Sin embargo, si la metáfora paterna consiste en sustituir el Nombre del Padre al Deseo de la Madre, no es éste – en general –el mismo si se trata de un varón o de una niña. La “x” de ese deseo, que debe transformarse en el significado al sujeto, es más enigmática – la significación incestuosa más velada – para el primero, mientras que para la segunda es más fácil permanecer en continuidad – o más difícil de salir de ella – con el deseo materno. Ya que, generalmente – lo que incluye su excepción – el incesto para ambas es menos significativo. Lo que permite al Nombre del Padre producir un efecto menor en cuanto a la represión. El rol de amor del Padre real es aquí decisivo en cuanto al desenlace.
Es por esto que encontramos, aún en mujeres que han logrado realizar una vida sexual, materna, y profesional suficientemente exitosa, que la referencia a la madre, o bien como identificación, o bien como historia traumática, o ambas, guarda un surplus de reproche y de dolor difícil, cuando no imposible de agotar.

Esta adherencia o continuidad entre el yo ideal y el superyó no conoce diferencias, que se trate de histeria o de neurosis obsesiva.


Tendemos a creer que las dos versiones son ciertas.
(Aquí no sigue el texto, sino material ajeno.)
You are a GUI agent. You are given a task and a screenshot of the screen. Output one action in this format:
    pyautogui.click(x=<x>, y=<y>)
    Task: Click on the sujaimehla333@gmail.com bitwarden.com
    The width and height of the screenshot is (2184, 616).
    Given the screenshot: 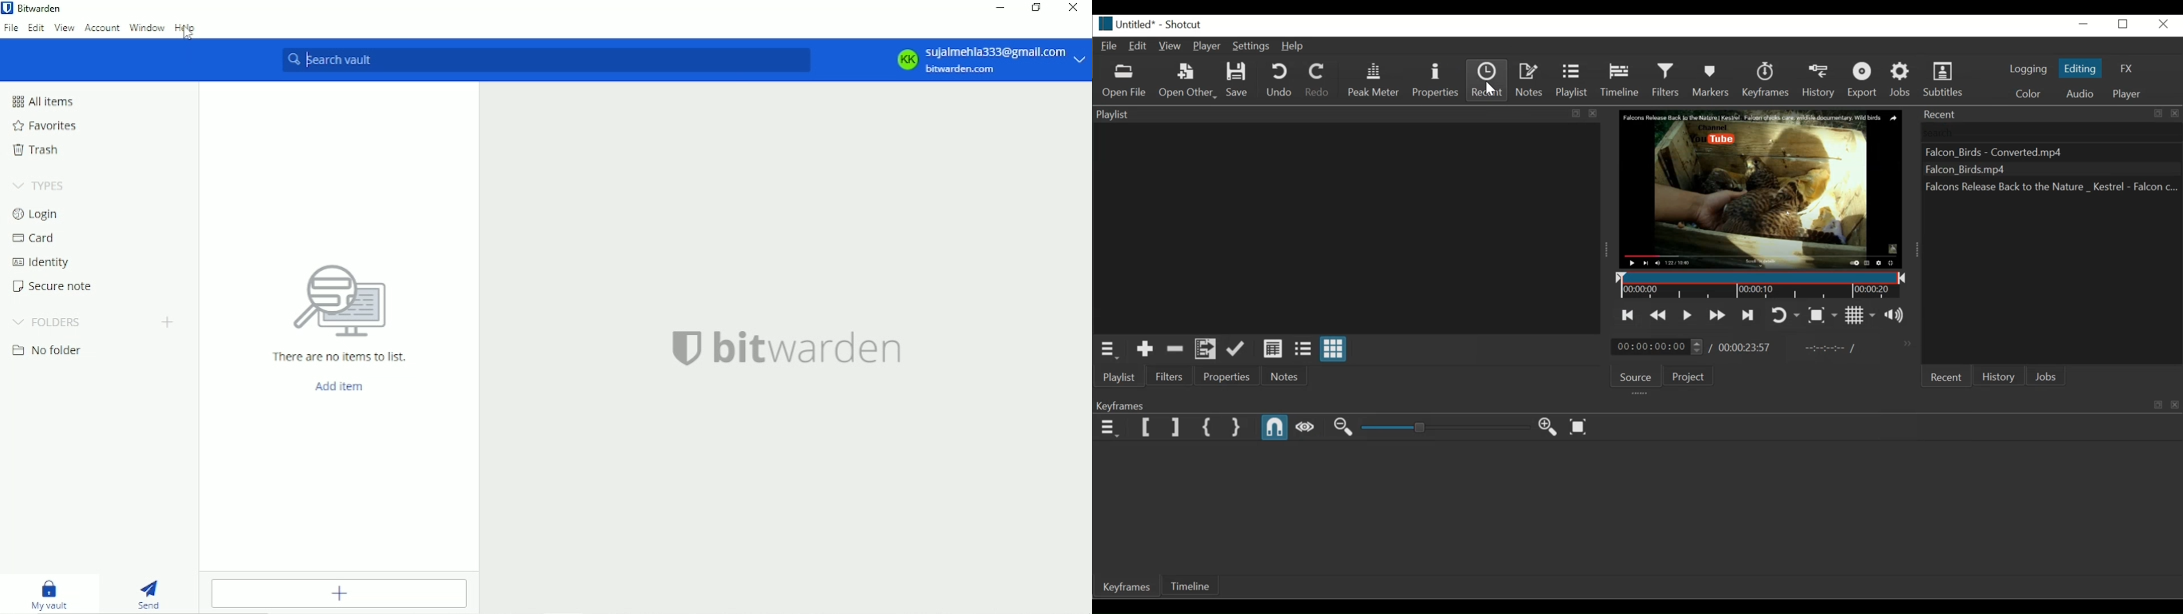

Tanto la universal – que es inservible para la interpretación – de la demanda fálica, a condición de aplicarla a ambas y no sólo a quien tenemos sobre el diván. No se trata entonces de “reparación” de los daños cometidos, sólo de hacerles perder su sentido sexual, aunque un resto siempre quede. Como la singular de cada historia, rectificada por el recorrido analítico, ya que el analista no sólo reconstruye lo que fue el gran Otro de la analizante, también hace de ese Otro un sujeto, lo cual es uno de los fines de la cura.

Por lo demás, pensamos que cuando Lacan escribe el cuadro de los cuantores de la sexuación, aunque no escriba flechas entre las cuatro posiciones, que le darían el carácter de un recorrido – también son modalidades lógicas –, en su discurso hablado sí lo hace. Que una mujer sea “no toda fálica” no es un destino continuo e inalterable. Cuando es amada y ama, eso le permite desear y estar también bajo la égida de lo universal. Que la feminidad se funde en lo imposible de que nadie la castre, que no haya nadie que diga no a la función fálica, significa no sólo un dolor sin límites, sino también una virtud –sí, virtud – de la que la mayoría de los hombres carece: de poder ponerse, ligeramente, fuera del discurso. Para poder, eventualmente, volver a él con la ventaja de “ver” el trazado de su límite. La imposibilidad de castración es lo que explica que cada hombre y cada hijo puedan, para ella, ser únicos, ya que es la fórmula lógica tanto de la incorporación de la palabra, ya que es un lugar libre de goce fálico, como de la reescritura de lo que aparentemente estaba ya escrito. Si es éste un lugar femenino, y bien, de lo que se trata es que algunos hombres puedan alcanzarlo.